- Task details -
Retype the stretch of the records below from the line containing "What do you see at coordinates (132, 405)" through the line containing "page-title: Hi Blythe!", unchanged.

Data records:
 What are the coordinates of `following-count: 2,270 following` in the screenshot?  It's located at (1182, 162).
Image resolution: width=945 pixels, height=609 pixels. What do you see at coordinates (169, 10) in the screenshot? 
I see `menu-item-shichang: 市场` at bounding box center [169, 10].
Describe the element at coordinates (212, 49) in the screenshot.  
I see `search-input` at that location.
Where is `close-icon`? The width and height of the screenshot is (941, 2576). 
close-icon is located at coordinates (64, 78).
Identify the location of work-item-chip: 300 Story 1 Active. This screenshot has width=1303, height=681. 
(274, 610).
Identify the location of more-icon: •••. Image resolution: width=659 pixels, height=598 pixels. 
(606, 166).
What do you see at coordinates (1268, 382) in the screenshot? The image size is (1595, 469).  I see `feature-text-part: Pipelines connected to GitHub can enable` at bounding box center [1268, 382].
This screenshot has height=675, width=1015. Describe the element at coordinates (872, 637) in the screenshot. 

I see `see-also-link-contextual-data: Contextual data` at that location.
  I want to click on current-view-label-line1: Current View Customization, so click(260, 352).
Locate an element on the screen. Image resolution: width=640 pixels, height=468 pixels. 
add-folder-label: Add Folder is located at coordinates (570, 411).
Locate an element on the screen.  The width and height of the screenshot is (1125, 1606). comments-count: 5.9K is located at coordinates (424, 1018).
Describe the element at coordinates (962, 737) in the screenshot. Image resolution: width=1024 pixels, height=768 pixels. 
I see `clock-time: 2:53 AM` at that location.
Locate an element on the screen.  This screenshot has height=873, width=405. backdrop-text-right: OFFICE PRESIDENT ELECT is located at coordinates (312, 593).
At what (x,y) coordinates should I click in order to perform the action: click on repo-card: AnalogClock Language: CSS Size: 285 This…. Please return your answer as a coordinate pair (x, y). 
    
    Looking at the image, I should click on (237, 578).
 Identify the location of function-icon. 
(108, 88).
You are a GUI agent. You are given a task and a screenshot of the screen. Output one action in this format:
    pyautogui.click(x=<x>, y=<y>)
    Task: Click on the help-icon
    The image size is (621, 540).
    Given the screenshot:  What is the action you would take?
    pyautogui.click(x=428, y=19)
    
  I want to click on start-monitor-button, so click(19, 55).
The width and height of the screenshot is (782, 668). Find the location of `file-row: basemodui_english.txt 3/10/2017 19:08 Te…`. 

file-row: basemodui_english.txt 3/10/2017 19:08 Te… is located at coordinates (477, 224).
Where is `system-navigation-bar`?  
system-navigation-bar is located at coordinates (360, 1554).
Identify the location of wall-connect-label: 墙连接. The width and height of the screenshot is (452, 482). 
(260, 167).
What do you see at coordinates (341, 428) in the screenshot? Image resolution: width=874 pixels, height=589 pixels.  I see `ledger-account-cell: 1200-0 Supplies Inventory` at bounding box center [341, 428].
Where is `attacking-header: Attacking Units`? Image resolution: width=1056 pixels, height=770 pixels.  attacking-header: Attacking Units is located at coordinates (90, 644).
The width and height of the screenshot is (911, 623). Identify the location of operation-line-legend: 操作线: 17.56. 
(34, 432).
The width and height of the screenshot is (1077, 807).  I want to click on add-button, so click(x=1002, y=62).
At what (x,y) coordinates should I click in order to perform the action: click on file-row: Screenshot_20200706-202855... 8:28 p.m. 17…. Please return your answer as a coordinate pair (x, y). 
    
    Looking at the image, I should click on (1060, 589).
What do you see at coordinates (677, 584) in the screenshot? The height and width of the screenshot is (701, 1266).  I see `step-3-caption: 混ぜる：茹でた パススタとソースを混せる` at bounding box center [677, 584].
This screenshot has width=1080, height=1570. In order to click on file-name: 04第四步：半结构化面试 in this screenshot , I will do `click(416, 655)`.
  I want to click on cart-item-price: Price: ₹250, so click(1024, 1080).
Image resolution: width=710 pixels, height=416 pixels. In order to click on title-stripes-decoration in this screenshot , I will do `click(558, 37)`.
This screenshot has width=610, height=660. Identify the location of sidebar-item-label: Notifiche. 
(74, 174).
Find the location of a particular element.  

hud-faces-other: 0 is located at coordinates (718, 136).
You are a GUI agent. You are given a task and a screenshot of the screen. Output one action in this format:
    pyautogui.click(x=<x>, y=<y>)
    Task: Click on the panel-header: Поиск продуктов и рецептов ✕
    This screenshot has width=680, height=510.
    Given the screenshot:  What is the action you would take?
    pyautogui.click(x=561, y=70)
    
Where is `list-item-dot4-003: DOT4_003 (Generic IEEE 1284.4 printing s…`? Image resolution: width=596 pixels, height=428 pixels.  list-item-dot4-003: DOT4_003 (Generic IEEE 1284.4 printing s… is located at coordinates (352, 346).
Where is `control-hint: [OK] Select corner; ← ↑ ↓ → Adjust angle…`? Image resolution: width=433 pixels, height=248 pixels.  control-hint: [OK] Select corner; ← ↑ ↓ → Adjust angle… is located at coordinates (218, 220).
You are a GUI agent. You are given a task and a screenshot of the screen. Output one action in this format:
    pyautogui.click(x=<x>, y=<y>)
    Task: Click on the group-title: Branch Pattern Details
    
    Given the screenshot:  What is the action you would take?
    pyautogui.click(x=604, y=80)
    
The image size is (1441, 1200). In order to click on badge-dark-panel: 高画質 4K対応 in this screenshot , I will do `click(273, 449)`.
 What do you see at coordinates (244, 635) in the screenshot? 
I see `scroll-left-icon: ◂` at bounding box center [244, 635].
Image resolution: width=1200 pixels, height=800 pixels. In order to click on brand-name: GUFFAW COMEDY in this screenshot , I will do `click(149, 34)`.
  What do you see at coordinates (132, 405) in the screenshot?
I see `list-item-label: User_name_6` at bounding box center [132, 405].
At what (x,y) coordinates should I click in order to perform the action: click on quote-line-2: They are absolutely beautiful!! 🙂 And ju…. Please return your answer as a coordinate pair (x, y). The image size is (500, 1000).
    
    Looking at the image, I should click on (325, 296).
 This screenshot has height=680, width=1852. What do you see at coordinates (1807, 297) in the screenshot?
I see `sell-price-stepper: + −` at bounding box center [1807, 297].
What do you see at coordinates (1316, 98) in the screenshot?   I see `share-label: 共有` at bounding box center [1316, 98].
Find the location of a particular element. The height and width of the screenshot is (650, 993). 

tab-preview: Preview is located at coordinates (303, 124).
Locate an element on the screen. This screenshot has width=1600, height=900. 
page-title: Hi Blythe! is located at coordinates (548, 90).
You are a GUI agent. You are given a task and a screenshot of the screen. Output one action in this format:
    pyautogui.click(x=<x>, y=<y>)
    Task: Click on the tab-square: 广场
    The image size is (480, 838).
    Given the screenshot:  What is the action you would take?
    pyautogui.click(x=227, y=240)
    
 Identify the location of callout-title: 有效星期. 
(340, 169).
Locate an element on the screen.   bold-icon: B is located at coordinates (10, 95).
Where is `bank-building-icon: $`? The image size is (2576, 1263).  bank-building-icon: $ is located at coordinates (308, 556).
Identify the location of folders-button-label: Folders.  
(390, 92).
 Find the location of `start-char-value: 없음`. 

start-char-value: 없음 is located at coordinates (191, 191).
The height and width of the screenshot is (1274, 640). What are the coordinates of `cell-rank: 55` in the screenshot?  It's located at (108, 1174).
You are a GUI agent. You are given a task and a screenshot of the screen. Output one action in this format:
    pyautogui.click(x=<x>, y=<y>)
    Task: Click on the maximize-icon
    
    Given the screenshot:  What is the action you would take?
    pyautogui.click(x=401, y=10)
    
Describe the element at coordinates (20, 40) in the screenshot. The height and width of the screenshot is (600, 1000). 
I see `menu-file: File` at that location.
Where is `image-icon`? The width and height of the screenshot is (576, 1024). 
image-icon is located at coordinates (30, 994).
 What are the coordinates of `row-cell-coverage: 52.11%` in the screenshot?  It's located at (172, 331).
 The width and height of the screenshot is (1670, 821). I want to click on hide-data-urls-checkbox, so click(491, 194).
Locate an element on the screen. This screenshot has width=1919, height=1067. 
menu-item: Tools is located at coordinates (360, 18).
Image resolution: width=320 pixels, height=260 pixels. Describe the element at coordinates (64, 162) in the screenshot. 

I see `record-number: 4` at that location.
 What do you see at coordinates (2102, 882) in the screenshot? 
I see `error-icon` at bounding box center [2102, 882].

- Response area -
  What do you see at coordinates (132, 405) in the screenshot?
I see `list-item-label: User_name_6` at bounding box center [132, 405].
At what (x,y) coordinates should I click in order to perform the action: click on quote-line-2: They are absolutely beautiful!! 🙂 And ju…. Please return your answer as a coordinate pair (x, y). The image size is (500, 1000).
    
    Looking at the image, I should click on (325, 296).
 This screenshot has height=680, width=1852. What do you see at coordinates (1807, 297) in the screenshot?
I see `sell-price-stepper: + −` at bounding box center [1807, 297].
What do you see at coordinates (1316, 98) in the screenshot?   I see `share-label: 共有` at bounding box center [1316, 98].
Find the location of a particular element. The height and width of the screenshot is (650, 993). 

tab-preview: Preview is located at coordinates (303, 124).
Locate an element on the screen. This screenshot has width=1600, height=900. 
page-title: Hi Blythe! is located at coordinates (548, 90).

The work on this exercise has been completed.